* [Task brief]
Return exactly the lines below, starting with the one that has "Kosova Üniversiteleri Eczacılık (54, 2289)" and going on through the one that has "Kosova Üniversiteleri Olanakları (56, 2047)".

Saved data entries

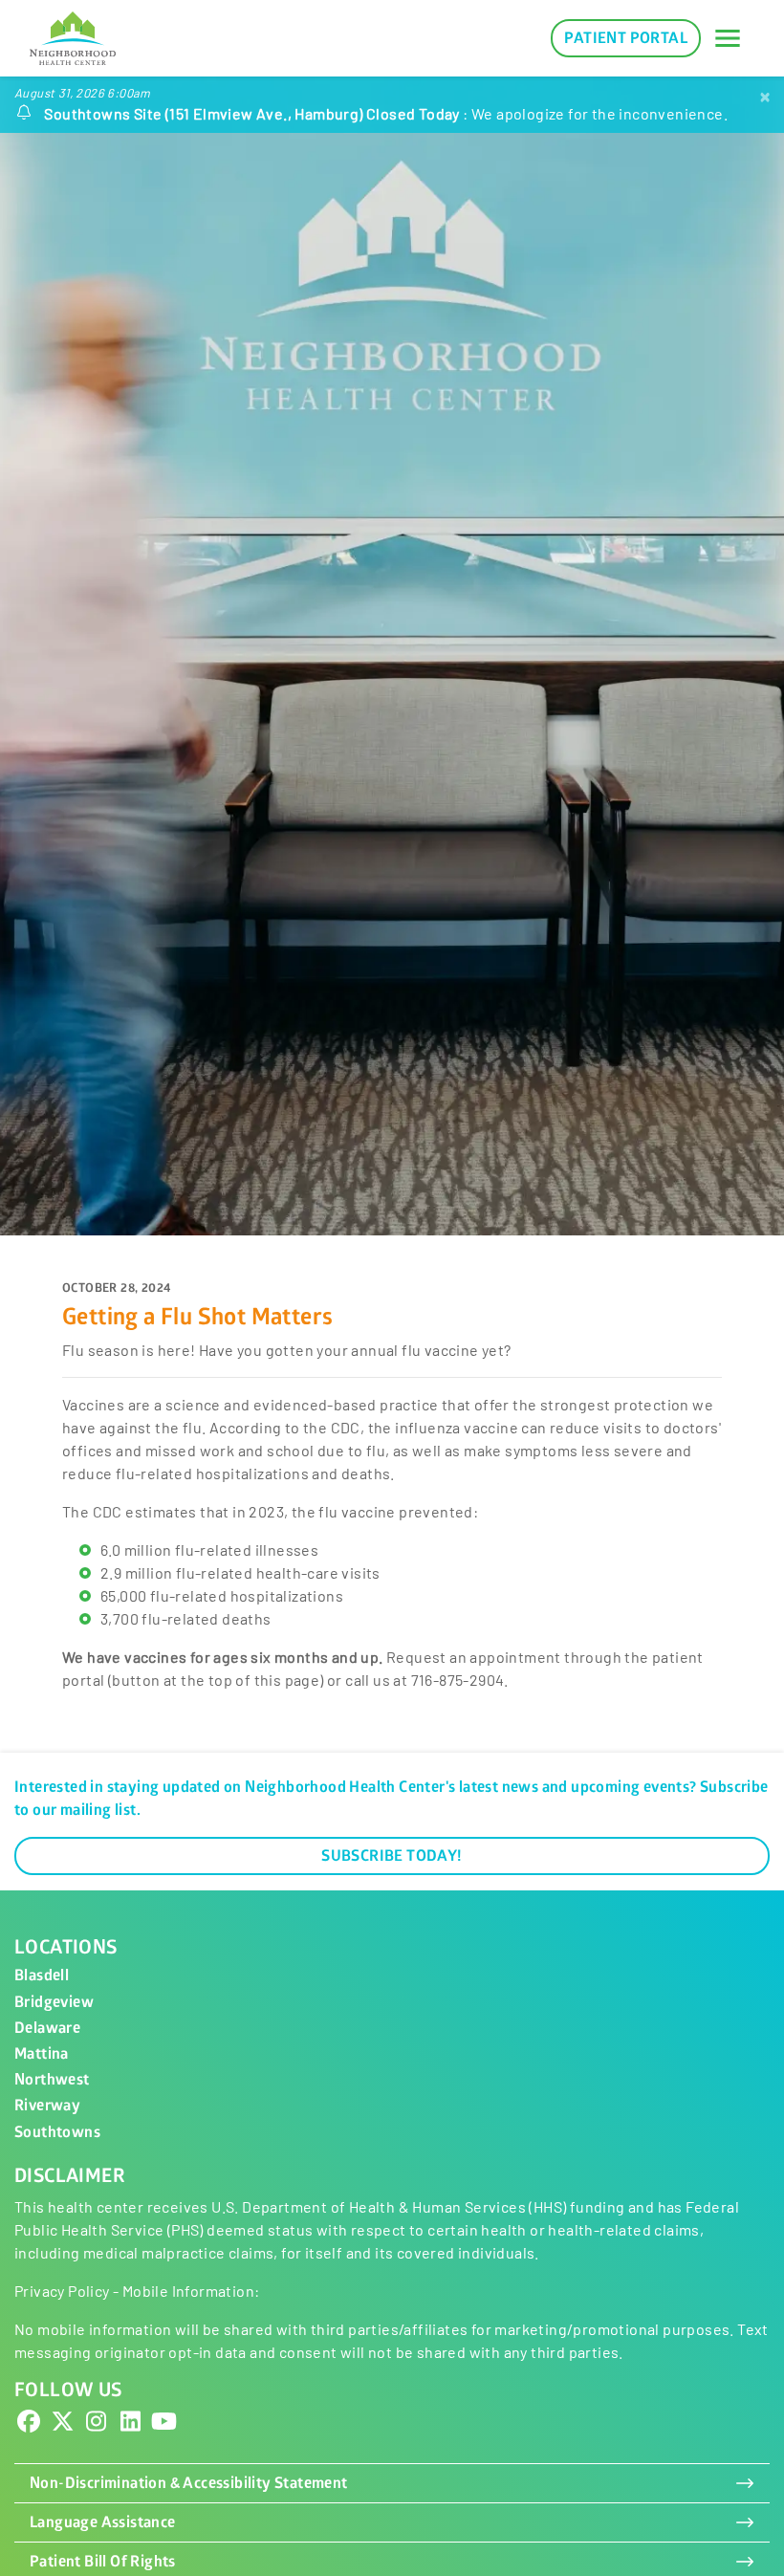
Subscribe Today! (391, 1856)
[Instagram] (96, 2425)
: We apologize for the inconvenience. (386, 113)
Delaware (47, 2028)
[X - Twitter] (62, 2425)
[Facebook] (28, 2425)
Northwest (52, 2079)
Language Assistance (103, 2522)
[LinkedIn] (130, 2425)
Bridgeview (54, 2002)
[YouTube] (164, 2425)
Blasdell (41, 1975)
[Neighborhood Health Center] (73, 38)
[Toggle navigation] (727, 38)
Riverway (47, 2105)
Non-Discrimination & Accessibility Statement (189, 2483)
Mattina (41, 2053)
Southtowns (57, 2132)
==
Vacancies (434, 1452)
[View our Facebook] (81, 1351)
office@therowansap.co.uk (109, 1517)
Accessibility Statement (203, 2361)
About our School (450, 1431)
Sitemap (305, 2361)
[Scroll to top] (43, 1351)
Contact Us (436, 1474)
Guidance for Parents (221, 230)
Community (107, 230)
...
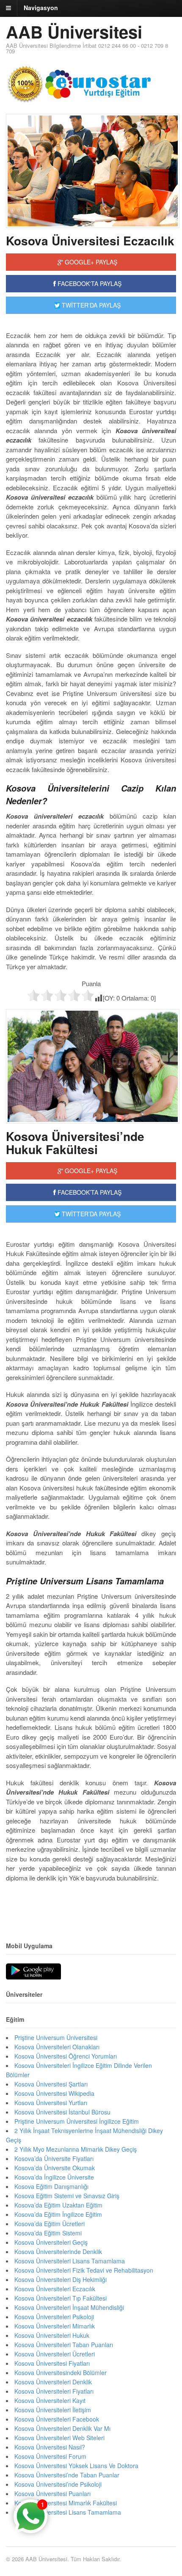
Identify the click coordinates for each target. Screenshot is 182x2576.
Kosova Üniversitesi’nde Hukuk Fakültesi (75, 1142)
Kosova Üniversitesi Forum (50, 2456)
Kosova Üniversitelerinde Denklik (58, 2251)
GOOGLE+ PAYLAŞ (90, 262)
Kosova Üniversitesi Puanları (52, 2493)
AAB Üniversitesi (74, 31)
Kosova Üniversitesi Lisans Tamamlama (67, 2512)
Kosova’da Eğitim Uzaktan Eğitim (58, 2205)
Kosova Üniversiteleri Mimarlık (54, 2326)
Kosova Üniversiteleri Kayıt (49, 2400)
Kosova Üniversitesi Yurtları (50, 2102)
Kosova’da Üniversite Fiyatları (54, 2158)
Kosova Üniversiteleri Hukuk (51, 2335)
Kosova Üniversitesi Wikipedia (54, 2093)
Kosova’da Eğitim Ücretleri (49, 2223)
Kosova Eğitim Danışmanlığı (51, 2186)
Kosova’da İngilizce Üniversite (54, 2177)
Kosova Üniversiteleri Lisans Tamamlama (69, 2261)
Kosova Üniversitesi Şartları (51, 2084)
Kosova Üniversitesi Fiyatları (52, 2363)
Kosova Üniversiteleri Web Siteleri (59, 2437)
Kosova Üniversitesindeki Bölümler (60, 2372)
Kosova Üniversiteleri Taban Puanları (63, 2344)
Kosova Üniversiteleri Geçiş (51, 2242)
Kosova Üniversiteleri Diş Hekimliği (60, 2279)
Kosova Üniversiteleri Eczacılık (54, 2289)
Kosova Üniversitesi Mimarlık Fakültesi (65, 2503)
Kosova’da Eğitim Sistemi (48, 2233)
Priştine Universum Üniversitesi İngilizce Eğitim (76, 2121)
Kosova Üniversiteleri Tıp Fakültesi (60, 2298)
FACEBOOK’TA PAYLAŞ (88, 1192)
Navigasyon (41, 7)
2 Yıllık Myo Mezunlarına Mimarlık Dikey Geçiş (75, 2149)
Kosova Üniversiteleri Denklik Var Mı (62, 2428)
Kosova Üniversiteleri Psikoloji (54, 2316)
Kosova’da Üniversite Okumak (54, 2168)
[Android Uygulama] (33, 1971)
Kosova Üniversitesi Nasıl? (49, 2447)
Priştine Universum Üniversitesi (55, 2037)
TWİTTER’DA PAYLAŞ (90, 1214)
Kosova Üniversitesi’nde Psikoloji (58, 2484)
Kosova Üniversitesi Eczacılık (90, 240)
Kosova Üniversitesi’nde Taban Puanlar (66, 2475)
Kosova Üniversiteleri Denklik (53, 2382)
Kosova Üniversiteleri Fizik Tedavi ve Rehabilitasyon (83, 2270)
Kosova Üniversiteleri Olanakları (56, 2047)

* [Task answer]
Kosova Üniversiteleri Eczacılık (54, 2289)
Kosova Üniversitesi Mimarlık Fakültesi (65, 2503)
Kosova’da Eğitim Sistemi (48, 2233)
Priştine Universum Üniversitesi İngilizce Eğitim (76, 2121)
Kosova Üniversiteleri Tıp Fakültesi (60, 2298)
FACEBOOK’TA PAYLAŞ (88, 1192)
Navigasyon (41, 7)
2 Yıllık Myo Mezunlarına Mimarlık Dikey Geçiş (75, 2149)
Kosova Üniversiteleri Denklik Var Mı (62, 2428)
Kosova Üniversiteleri Psikoloji (54, 2316)
Kosova’da Üniversite Okumak (54, 2168)
[Android Uygulama] (33, 1971)
Kosova Üniversitesi Nasıl? (49, 2447)
Priştine Universum Üniversitesi (55, 2037)
TWİTTER’DA PAYLAŞ (90, 1214)
Kosova Üniversitesi’nde Psikoloji (58, 2484)
Kosova Üniversitesi Eczacılık (90, 240)
Kosova Üniversitesi’nde Taban Puanlar (66, 2475)
Kosova Üniversiteleri Denklik (53, 2382)
Kosova Üniversiteleri Fizik Tedavi ve Rehabilitasyon (83, 2270)
Kosova Üniversiteleri Olanakları (56, 2047)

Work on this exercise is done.